Título original: Human Society in Ethics and Politics
Editorial: Altaya, S.A. 1998.


ÍNDICE

PREFACIO

INTRODUCCIÓN

PRIMERA PARTE: LA ÉTICA

CAPÍTULO I: Orígenes de las creencias y sentimientos éticos

CAPÍTULO II: Códigos morales

CAPÍTULO III: La moralidad como medio

CAPÍTULO IV: Lo bueno y lo malo

CAPÍTULO V: Bienes parciales y generales

CAPÍTULO VI: La obligación moral

CAPÍTULO VII: El pecado

CAPÍTULO VIII: Controversia ética

CAPÍTULO IX: ¿Existe un conocimiento ético?
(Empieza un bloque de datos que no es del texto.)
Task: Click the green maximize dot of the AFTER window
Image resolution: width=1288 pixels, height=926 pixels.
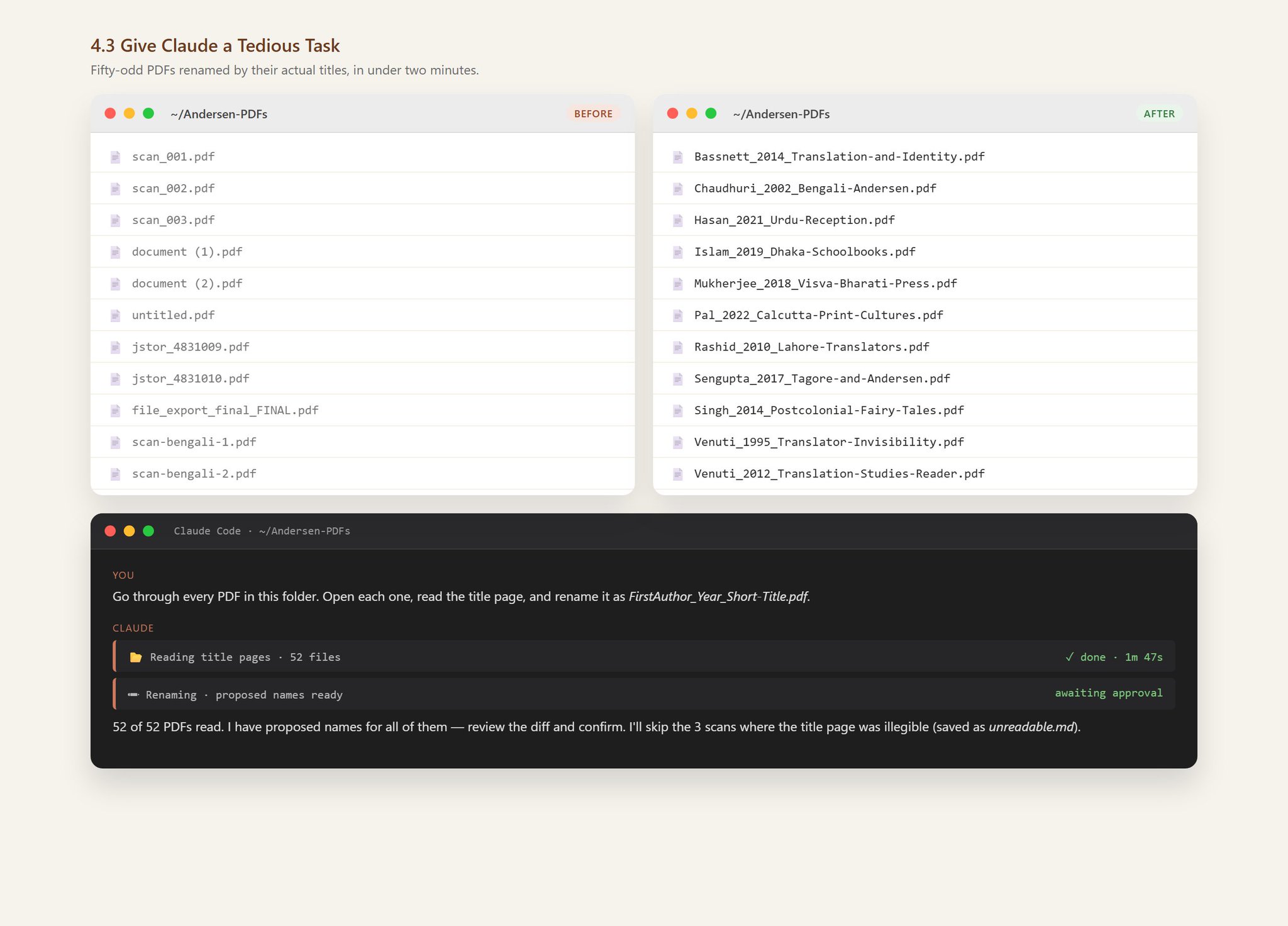Action: [x=711, y=113]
CAPÍTULO X: La autoridad en la ética

CAPÍTULO XI: Producción y distribución

CAPITULO XII: Ética supersticiosa

CAPÍTULO XIII: Sanciones éticas


SEGUNDA PARTE: EL CONFLICTO DE LAS PASIONES

CAPÍTULO I: De la ética a la política

CAPÍTULO II: Deseos políticamente correctos

CAPÍTULO III: Previsión y habilidad

CAPÍTULO IV: Mito y magia

CAPÍTULO V: Cohesión y rivalidad

CAPÍTULO VI: La técnica científica y el futuro

CAPÍTULO VII: ¿Resolverá la fe religiosa nuestros problemas?

CAPÍTULO VIII: ¿Conquista?

CAPÍTULO IX: Hacia una paz estable

CAPÍTULO X: Prólogo o epílogo

 

 

PREFACIO

Los nueve primeros capítulos de este libro fueron escritos entre 1945 y 1946, el resto en 1953, excepto el capítulo II de la 2ª parte que fue la conferencia que di en Estocolmo con motivo de la entrega del Premio Nobel de Literatura. En un principio había pensado incluir la discusión sobre la ética en mi libro Human Knowledge (1), pero decidí no hacerlo porque no estaba seguro de en qué sentido la ética puede ser considerada como “conocimiento”.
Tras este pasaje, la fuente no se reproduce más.